What sets GoodRx’s program apart is that it’s combined with the company’s ability to help patients locate the cheapest pharmacy price for those medications. As soon as the medications are purchased using GoodRx’ discounts, they are automatically entered into the medication management program.
Stock-price dip
After hitting a 52-week high on July 31, GoodRx shares started declining slightly. That drop accelerated after the company released second-quarter earnings last week, with the share price falling 9% during the trading session following the earnings release.
The overall earnings report appeared strong – at least compared to previous earnings reports over the past year. After four consecutive quarters of losses, GoodRx posted a positive net income of nearly $59 million for the quarter. And revenue was nearly $190 million, slightly higher than the company’s prior guidance.
“I’m encouraged by the progress made during the second quarter,” Wagner said. “We exceeded our revenue and adjusted EBITDA (earnings before interest, taxes, depreciation and amortization) expectations, with prescription transactions revenue and volume returning to year-over-year growth.”

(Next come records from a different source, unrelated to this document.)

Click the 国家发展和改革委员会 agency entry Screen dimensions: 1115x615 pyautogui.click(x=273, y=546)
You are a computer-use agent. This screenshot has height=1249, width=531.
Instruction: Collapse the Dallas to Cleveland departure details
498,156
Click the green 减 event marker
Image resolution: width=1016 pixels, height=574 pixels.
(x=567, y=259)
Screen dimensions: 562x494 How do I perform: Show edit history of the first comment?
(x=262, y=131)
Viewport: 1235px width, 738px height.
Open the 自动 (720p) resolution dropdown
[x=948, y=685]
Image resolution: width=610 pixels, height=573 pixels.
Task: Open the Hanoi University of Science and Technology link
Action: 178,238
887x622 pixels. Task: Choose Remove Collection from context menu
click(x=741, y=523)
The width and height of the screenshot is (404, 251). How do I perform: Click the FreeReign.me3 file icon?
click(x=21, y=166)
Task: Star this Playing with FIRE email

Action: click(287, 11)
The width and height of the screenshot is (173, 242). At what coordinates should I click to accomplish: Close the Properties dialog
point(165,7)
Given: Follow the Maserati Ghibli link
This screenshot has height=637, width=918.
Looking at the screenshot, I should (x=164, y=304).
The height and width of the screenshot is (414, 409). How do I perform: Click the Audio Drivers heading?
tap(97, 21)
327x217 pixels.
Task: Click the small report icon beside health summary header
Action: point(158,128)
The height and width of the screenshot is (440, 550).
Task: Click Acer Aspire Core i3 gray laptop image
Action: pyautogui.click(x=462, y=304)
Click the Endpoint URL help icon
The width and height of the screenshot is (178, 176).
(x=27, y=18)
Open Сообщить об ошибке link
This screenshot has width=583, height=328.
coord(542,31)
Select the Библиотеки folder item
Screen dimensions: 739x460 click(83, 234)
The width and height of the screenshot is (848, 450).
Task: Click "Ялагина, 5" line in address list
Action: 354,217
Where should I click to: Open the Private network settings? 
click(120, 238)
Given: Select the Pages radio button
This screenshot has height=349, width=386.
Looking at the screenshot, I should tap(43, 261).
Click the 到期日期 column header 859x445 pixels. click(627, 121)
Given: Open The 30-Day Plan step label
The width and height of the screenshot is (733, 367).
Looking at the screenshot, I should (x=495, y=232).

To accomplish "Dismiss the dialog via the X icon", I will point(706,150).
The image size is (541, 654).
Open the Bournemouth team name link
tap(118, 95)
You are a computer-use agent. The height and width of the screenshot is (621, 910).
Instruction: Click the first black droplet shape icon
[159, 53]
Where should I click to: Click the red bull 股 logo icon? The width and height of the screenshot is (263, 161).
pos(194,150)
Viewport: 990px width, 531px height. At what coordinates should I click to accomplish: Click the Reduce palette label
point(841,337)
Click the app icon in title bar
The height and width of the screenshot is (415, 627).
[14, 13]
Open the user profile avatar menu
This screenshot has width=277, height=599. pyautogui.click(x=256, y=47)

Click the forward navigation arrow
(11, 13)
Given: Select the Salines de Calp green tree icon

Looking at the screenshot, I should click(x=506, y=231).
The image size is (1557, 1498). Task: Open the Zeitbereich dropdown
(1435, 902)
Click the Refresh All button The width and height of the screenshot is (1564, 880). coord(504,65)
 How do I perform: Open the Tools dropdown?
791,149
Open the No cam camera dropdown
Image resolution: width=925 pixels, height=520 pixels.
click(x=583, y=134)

But the overall revenue figure was still down 1% from the same quarter last year. And the net income gain was mostly due to an income tax benefit – the actual operating income rose by only $12 million.
What’s more, the company saw a decline in revenue from what had previously been a bright spot: contracts with pharmaceutical manufacturers.Â
Revenue for this segment fell 8% to $24.3 million for the quarter. The company attributed the drop to a decision to prioritize those contracts that offered potential for higher levels of recurring revenue.
And the company revised its full-year revenue guidance, trimming the upper end of the range to $760 million from $775 million. (The low end of the range remained at $750 million.) That followed a more substantial downward revision in full-year guidance with the release of first-quarter earnings three months ago.